I have taken a special interest in helping male youth and their fathers develop a better relationship. It has been my experience that in many cases the day-to-day active parenting is usually carried out by the mother, yet boys need a significant male role model to help them learn how to become a responsible man. While some mothers have learned to quite successfully play the role of both mother and father, it is more challenging for a mother to show her son how to become a man especially as the boy starts to become an adolescent.
In working with boys and their fathers, I use what I have learned to call ‘male psychology.’ While at a cognitive level boys might feel loved by their father, boys might not feel unconditionally accepted and understood at an emotional level. It has been my experience that underneath destructive behavior in adolescent boys there is usually a breached relationship with the father. While fathers might be aware of this, in many cases they don’t know what to do. Fathers tell me that they talk and interact with their sons, yet sometimes talking and interacting is not enough as the use of language is a cognitive activity, which might not reach the internal world of the developing male.

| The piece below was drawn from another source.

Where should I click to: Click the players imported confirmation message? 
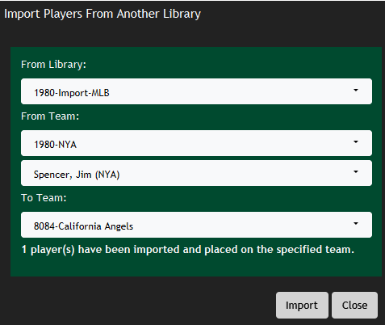point(187,250)
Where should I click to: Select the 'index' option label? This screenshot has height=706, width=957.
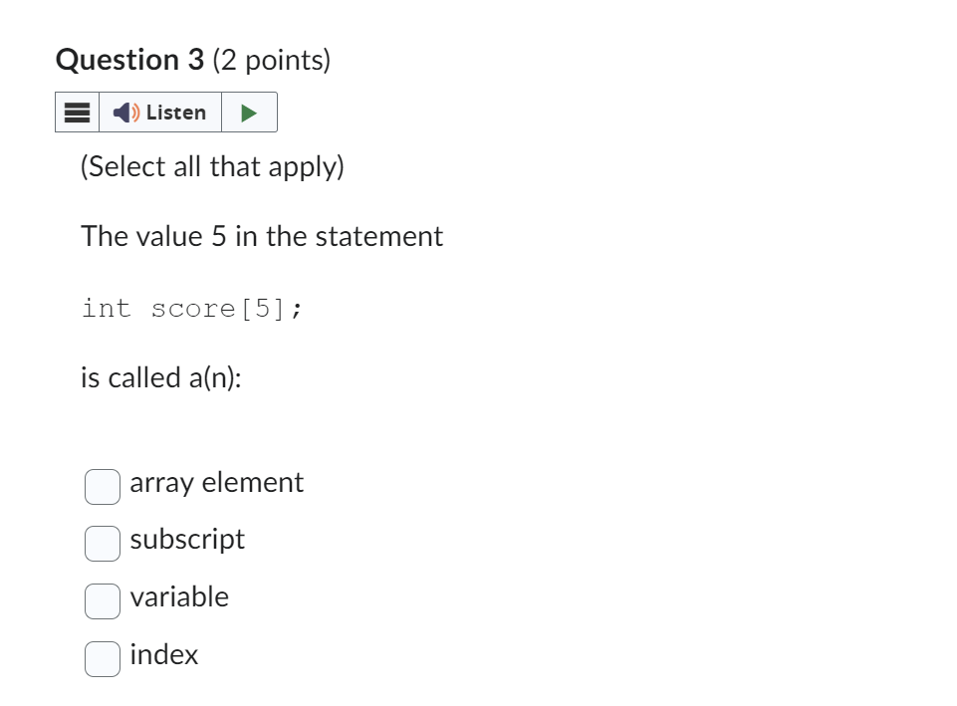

In many cases, the challenge is intergenerational and runs deep. In commenting about how I conceptualize the challenging dynamic between a troubled boy and his father, the counseling coordinator at Leigh High School where I did part of my clinical practicum wrote that “Thedy believes that if you see a troubled teenage boy, look back one generation and you’ll find a troubled man. Both need services and both will heal together. He facilitates that healing and the results can be magical.”
My therapeutic approach with fathers and sons has been influenced by the work of Jerry Shapiro, PhD, a professor of counseling psychology at Santa Clara University (Shapiro, 1993); William Pollack, PhD, Director of the Centers for Men and Young Men at McLean Hospital and Assistant Clinical Professor at Harvard Medical School (Pollack, 1998); and Leonard Sax, MD, PhD, a family physician and psychologist who writes about how gender differences and traditional educational practices affect the development of boys (Sax, 2005, 2007).
References
- Pollack, W. (1998). Real boys: Rescuing our sons from the myths of boyhood. New York, NY: Owl Books.
- Sax, L. (2007). Boys adrift: The five factors driving the growing epidemic of unmotivated boys and underachieving young men. New York, NY: Basic Books.
- Sax, L. (2005). Why Gender Matters: What Parents and Teachers Need to Know about the Emerging Science of Sex Differences. New York, NY: Broadway Books.
- Shapiro, J. L. (1993). The measure of a man: Becoming the father you wish your father had been. New York, NY: Delacorte Press.